What follows is personal opinion.

LitRPG is often a fun read. It mixes genre with gaming and some writers can do really interesting things with that. Others… not so much.

I started on a science fiction litRPG book on Friday, and I had to abandon it a few hours later and return it because it simply didn’t work. Looking at the reviews (I check them after I read a book) I gathered that the author has a successful fantasy litRPG series, and knowing that I suspect that they simply went, “I’m going to do that, but in space” and it did not work.

Here is why.

When an author starts a book, they have to establish the tone and the setting in the first chapter, I’m generous and I tend to give books two chapters. What the first two chapters of this book gave me was a space fleet arriving into a new system, back story about how humanity accidentally discovered space travel and they were on the “low tech” side of science fiction. Then a space battle following those rules (why the alien ship didn’t have anything more high tech than the humans… irrelevant?) so, a “real” science fiction setting.

Then they introduce the litRPG aspect, dungeon core, and things stop making sense. Suddenly we have magical nano-tech, an alien symbiote that that somehow knows everything about human culture, kobolts, fantasy races in space, the ability to power organic being with ‘energy’ (no need to eat) and, the final straw, to me, experience points. Which is explained as the character learning and becoming ‘better’. Only they get experience points when they kill someone. How does that lead to learning anything?

Now, this isn’t a case of the universe suddenly changing, System Apocalypse litRPG works because the entire world changes to become a gaming system. Here, it’s made clear that only the character and his ship have become so. Everything else is supposed to run normally.

When the character was told that he’d have to create “mob bosses” because “explorers” would board him looking for loot that he’d create and he needed to defeat them to become stronger. (which is around the point that experience points were explained) I had to stop.

So, what’s the problem here?

Well, it’s a problem of not taking into account the consequences of decisions, in this case the authors’. You can’t take a fantasy dungeon core setting and just transpose it into science fiction without changing anything and expect it to work. Science and magic are not the same.

Could the author have made it work? I don’t know. I don’t know what they were going for, I don’t know their motivations in writing it. The next question is “could such a story be made to work?”

I believe so. I wouldn’t be surprised that other authors out there have made it work. But even if no one has, I think it can be done, and I have an idea how.

Yes, that means I’ve added a new story to my queue. Who knows when I will get to it.

Other than that, the weeks went well. so with that. I, will wish you a good day.

= = = =

__Instructions__:
A. Can you repeat the litRPG post from "Yes, that means" to "a good day.", swapping "queue" for "list"?
B. On what day did the writer of the litRPG post start the science fiction litRPG book?
C. How would the sentence "Science and magic are not the same." from the litRPG post read in Spanish?

__Given data__:
= = = =

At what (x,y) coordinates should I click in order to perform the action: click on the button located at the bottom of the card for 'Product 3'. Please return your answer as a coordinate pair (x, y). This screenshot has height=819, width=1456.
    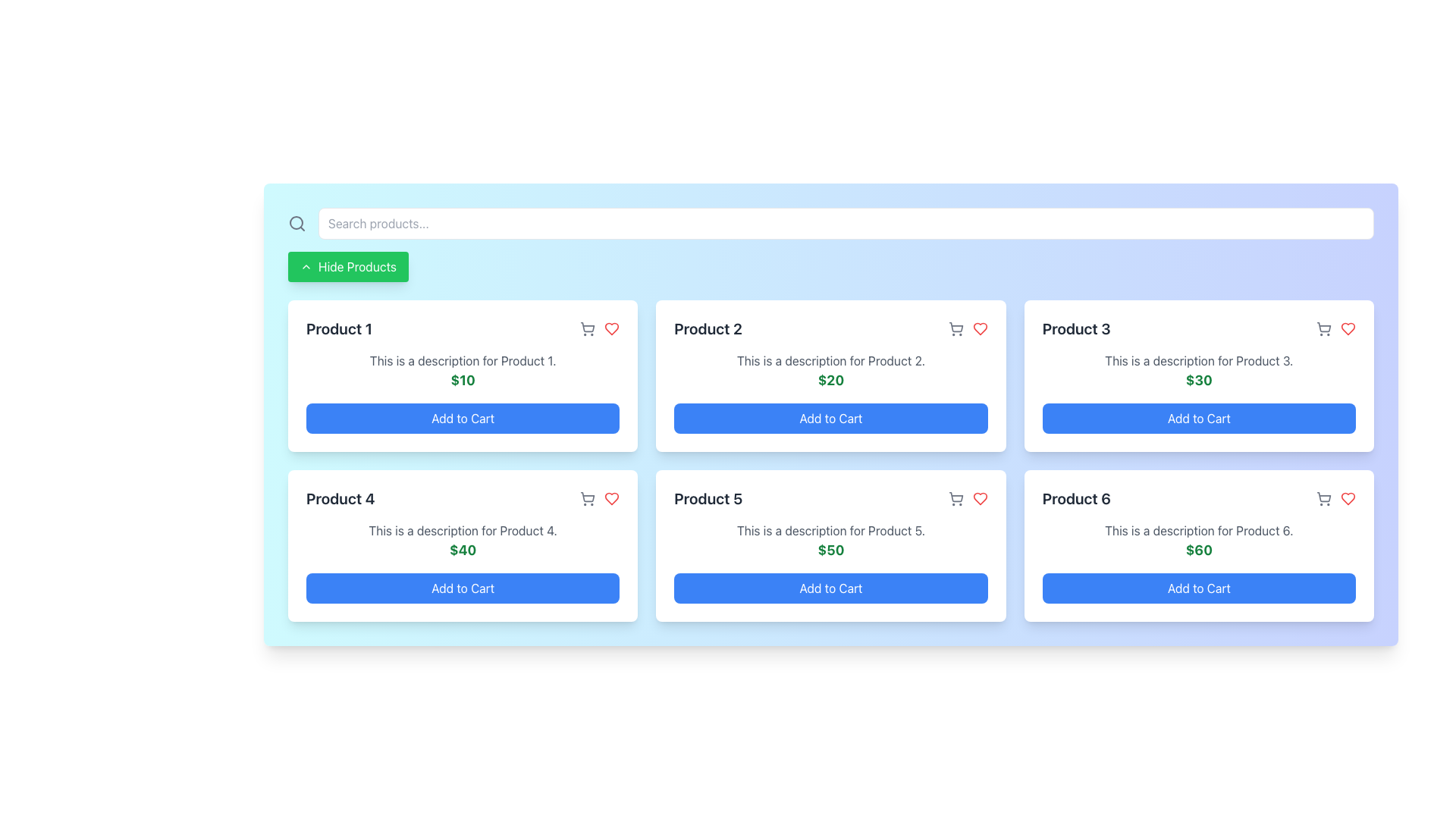
    Looking at the image, I should click on (1198, 418).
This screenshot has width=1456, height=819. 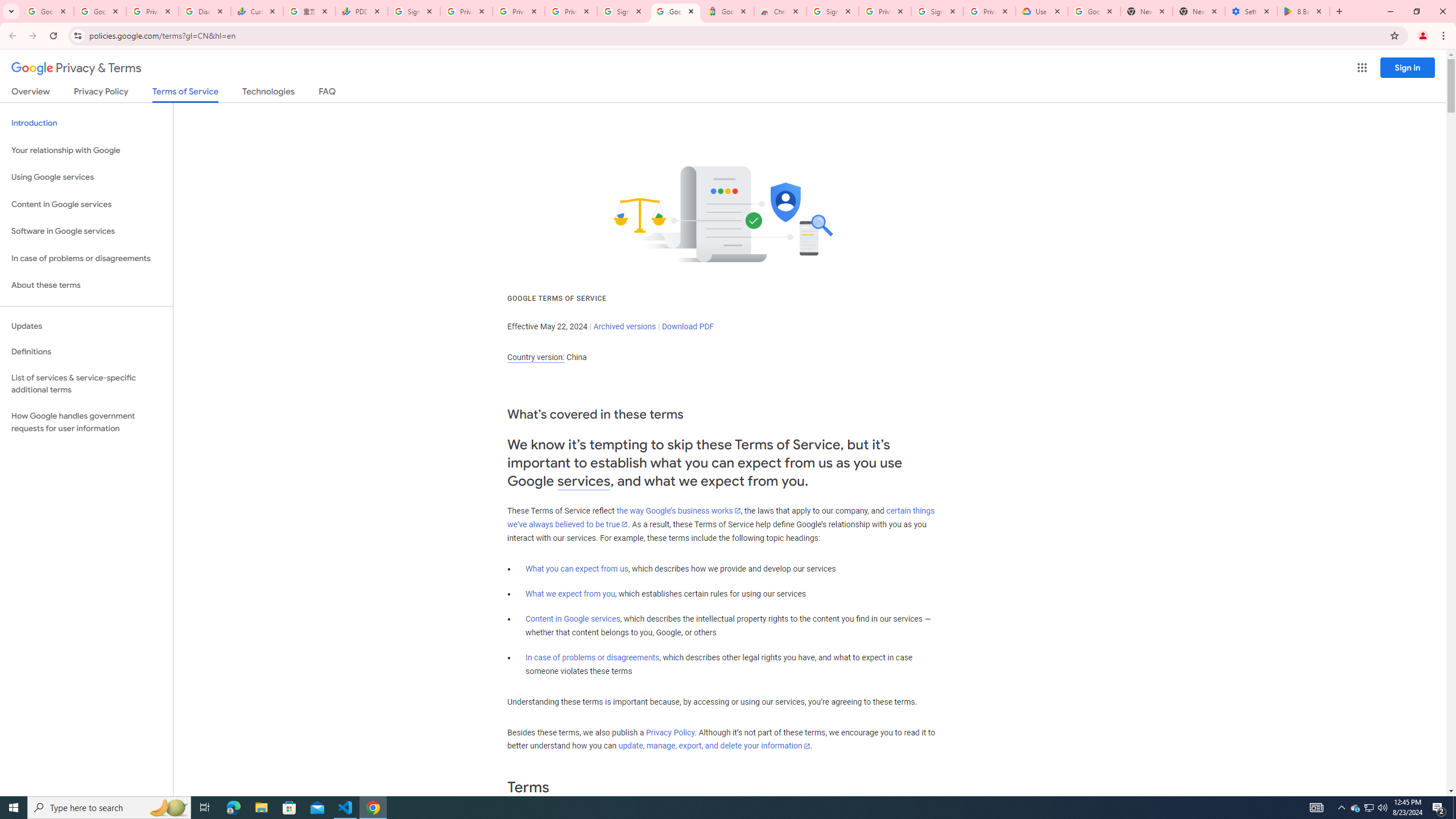 I want to click on 'services', so click(x=584, y=481).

= = = =

__Answers by task__:
A.
Yes, that means I’ve added a new story to my list. Who knows when I will get to it.

Other than that, the weeks went well. so with that. I, will wish you a good day.

B. Friday

C. La ciencia y la magia no son lo mismo.